By Martin Halliwell, author of American Health Crisis: One Hundred Years of Panic, Planning, and Politics
This guest post is part of our #OAH2021 conference series. Visit our virtual exhibit to learn more and get 40% off the book.
When I began working on my new book American Health Crisis, I wanted to cover a century of public health governance. I started the story from the development of the U.S. Public Health Service in 1918, when Woodrow Wilson was forced to respond to multiple health threats triggered by the Great War, through to 2018 and a new wave in the seemingly endless opioid crisis. Across these 100 years, there were many stories about lessons learned in the face of crises that quickly vanished as the news cycle sped on and legislative agendas switched focus. Echoing J. Peter Scoblic’s recent op-ed for the Washington Post about the short-termism of crisis response, I saw repeated cycles of panic and planning. Emergency measures typically followed a lapse of attention, but rarely included the long-term vision required to safeguard against future crises.
This pattern is true across many different types of health crises, which I chronicle by the themes of Disaster, Poverty, Pollution, Virus, Care, and Drugs. These crises span diverse geographies and communities of the United States, and allow me to link health emergencies of particular kinds. For example, I link the Great Mississippi River Flood of 1927, the Buffalo Creek flood of 1972 in West Virginia’s mining country, and the devastation caused by Hurricane Katrina in 2005. In each case, what Al Gore calls “a quality of vividness and a clarity of focus” that arrives with a once-in-a-lifetime disaster largely disappeared before lessons about rights, resilience and preparedness were enacted.
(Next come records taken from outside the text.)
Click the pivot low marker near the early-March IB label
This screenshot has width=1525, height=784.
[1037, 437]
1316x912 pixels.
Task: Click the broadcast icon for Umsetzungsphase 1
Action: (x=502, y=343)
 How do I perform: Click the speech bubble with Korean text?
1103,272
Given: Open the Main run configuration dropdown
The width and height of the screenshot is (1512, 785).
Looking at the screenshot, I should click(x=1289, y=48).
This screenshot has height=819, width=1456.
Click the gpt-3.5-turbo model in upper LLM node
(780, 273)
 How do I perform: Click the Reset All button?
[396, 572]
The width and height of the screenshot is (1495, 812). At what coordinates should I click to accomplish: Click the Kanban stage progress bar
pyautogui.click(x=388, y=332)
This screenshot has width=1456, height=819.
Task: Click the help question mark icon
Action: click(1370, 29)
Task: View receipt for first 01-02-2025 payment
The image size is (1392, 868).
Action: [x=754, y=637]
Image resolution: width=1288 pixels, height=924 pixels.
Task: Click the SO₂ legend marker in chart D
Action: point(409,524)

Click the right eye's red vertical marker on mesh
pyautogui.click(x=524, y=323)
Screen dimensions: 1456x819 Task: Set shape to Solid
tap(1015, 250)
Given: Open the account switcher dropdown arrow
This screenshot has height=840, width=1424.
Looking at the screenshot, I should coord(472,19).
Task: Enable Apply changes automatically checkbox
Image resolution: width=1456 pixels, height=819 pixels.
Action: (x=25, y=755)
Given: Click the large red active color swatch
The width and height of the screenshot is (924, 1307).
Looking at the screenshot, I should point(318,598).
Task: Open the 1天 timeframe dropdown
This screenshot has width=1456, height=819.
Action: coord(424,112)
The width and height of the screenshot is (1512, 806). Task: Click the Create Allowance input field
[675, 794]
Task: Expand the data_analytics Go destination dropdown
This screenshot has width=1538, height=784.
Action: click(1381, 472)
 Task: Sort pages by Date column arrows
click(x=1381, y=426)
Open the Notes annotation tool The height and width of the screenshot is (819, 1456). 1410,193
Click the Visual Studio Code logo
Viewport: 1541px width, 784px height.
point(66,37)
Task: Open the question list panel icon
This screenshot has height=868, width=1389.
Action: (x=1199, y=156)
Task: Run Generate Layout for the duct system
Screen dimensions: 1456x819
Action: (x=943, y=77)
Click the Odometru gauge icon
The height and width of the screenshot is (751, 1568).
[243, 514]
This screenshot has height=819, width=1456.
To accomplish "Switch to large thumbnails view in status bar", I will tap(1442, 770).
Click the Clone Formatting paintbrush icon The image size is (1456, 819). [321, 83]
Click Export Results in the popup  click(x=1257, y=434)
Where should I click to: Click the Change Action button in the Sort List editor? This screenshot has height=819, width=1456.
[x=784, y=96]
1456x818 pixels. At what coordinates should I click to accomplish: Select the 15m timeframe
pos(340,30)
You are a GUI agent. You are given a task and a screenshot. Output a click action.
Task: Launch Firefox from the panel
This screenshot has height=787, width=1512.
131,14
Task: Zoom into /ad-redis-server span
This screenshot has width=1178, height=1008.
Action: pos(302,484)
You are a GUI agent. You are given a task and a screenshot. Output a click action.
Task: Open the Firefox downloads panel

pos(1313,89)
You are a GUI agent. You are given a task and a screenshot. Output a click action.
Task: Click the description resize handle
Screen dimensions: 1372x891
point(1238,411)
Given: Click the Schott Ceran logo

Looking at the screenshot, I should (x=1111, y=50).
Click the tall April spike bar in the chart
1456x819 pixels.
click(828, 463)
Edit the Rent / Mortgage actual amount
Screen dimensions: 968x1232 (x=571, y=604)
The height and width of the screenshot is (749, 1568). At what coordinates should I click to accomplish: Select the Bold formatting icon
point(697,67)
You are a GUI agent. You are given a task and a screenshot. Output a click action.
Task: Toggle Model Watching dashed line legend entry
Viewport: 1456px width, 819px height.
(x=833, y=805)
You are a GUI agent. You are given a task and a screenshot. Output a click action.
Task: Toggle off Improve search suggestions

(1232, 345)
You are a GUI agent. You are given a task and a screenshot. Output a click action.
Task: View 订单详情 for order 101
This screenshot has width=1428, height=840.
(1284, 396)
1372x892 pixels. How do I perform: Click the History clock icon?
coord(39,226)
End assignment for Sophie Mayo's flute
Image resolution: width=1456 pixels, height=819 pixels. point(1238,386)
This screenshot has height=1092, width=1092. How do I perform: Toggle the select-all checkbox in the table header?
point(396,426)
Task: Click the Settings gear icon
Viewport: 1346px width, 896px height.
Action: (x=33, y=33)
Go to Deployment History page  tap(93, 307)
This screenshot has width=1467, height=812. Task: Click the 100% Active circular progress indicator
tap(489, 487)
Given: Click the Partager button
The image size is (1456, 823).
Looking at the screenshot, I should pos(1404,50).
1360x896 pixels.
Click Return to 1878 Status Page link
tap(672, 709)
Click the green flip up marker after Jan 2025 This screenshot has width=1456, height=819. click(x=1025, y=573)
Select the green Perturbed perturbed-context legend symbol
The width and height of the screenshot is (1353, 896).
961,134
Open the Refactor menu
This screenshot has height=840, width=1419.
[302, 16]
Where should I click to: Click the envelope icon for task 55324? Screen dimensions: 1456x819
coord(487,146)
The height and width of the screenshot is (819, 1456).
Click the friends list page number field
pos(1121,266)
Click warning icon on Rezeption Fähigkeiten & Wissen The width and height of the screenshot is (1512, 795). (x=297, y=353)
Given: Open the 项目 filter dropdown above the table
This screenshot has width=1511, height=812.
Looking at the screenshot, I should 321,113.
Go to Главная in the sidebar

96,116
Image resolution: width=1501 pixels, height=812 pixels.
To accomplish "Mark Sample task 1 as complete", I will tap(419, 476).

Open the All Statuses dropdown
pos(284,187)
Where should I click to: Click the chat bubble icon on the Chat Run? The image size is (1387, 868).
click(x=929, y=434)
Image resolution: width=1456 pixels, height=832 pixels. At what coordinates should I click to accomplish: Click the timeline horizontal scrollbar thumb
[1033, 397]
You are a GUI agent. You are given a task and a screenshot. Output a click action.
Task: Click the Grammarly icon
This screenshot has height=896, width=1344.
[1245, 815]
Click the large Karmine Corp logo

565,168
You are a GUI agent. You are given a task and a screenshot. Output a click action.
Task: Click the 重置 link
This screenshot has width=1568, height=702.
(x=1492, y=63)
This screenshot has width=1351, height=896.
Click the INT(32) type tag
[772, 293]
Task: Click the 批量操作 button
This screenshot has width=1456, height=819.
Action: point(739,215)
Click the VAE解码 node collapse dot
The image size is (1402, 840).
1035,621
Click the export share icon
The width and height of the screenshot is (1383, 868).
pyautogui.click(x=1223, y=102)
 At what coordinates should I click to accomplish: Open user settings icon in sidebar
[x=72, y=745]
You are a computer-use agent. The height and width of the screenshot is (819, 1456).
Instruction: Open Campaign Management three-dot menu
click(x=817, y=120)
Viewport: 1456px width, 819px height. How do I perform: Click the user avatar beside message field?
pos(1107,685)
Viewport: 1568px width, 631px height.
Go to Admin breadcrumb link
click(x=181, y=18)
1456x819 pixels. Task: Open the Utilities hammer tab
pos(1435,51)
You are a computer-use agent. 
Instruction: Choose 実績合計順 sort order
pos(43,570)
I am particularly interested in how the issue of vulnerability keeps arising, in geographically diverse places and at a systemic level for communities and patient groups underserved by the health care system. Sometimes these vulnerabilities hide in plain sight and only become visible in crisis moments, usually with the help of the media. For example, the wider public learned of the long-term health problems experienced by the Oglala Sioux in South Dakota in July 1999 when President Clinton visited the Pine Ridge Reservation to promise economic empowerment, following an earlier Washington Post piece by Jon Jeter highlighting high suicide rates and worrying levels of infant mortality. And forty years earlier, Jack Nelson’s investigative series in the Atlanta Constitution exposed the mistreatment and mismanagement of inpatients in Georgia’s state hospitals. Media attention is crucial for pushing authorities to respond to a mounting crisis, but reporting can also skew the scale of a crisis, or is sometimes reactive while other vulnerabilities go underreported.
Alongside vulnerabilities, I am also interested in health citizenship that can emerge in unexpected ways, especially in crisis situations when communities are often forced to take care of their own health needs as access to basic services collapses. An aspect of what University of California sociologist Robert Bellah calls a “moral ecology,” health citizenship at community-level is vital to prevent health care being determined solely by budgetary priorities. In locating an historical anchor for this moral ecology, American Health Crisis focuses on the progressive health care measures of the Johnson administration’s Great Society initiatives. However, as Julian Zelizer reminds us in The Fierce Urgency of Now, this “period of liberalism” of the mid-1960s was “much more fragile, contested, and transitory” than is often remembered, and arguably over-invested health dollars in ways that were unsustainable long-term. Lyndon Johnson’s emphasis on community health centers and maximum feasible participation frames one version of health citizenship, but in the multi-author The Good Society and other of his writings, Bellah also looks to the “politics of imagination” at a localized level to balance social justice and civil liberties and to “open up spaces for reflection, participation, and the transformation of our institutions.”
The 100 years of American Health Crisis inevitably has a coda, albeit an open one. I had nearly finished drafting the book when reports came through about the first U.S. deaths from the novel coronavirus. The unfolding world emergency was too momentous not to document, especially as the federal government repeated the missteps of earlier pandemics from an early stage. Throughout 2020, the Trump administration downplayed the severity of the situation, whilst shirking responsibilities and looking for scapegoats. The book’s coda reflects on the first ten months of the pandemic, though it will take time for us to fully assess the impact of COVID-19 upon vulnerable communities, as well as the ways that community health citizenship has emerged in its wake.
The century of panic, planning and politics I trace in American Health Crisis is an open history, with future missteps in public health governance very likely. To minimize the extremes of this crisis cycle, we must maintain a strong historical perspective and put the lessons we’ve learned into practice in sustainable ways. There is more hope now than for much of 2020, when mixed messages and data disputes at federal and state levels overshadowed the life-saving work of health care professionals and volunteers. The four converging crises that President Biden has outlined – the COVID-19 pandemic, climate change, structural racism, and economic hardship – all need urgent attention, though none will be easy to resolve. However, with U.S. vaccine rollout at an advanced stage and with a renewed commitment to environmental causes and infrastructural investment, the Biden administration’s social justice agenda might just push the national conversation towards deciding what structural reforms are needed for a more inclusive model of citizenship-oriented care.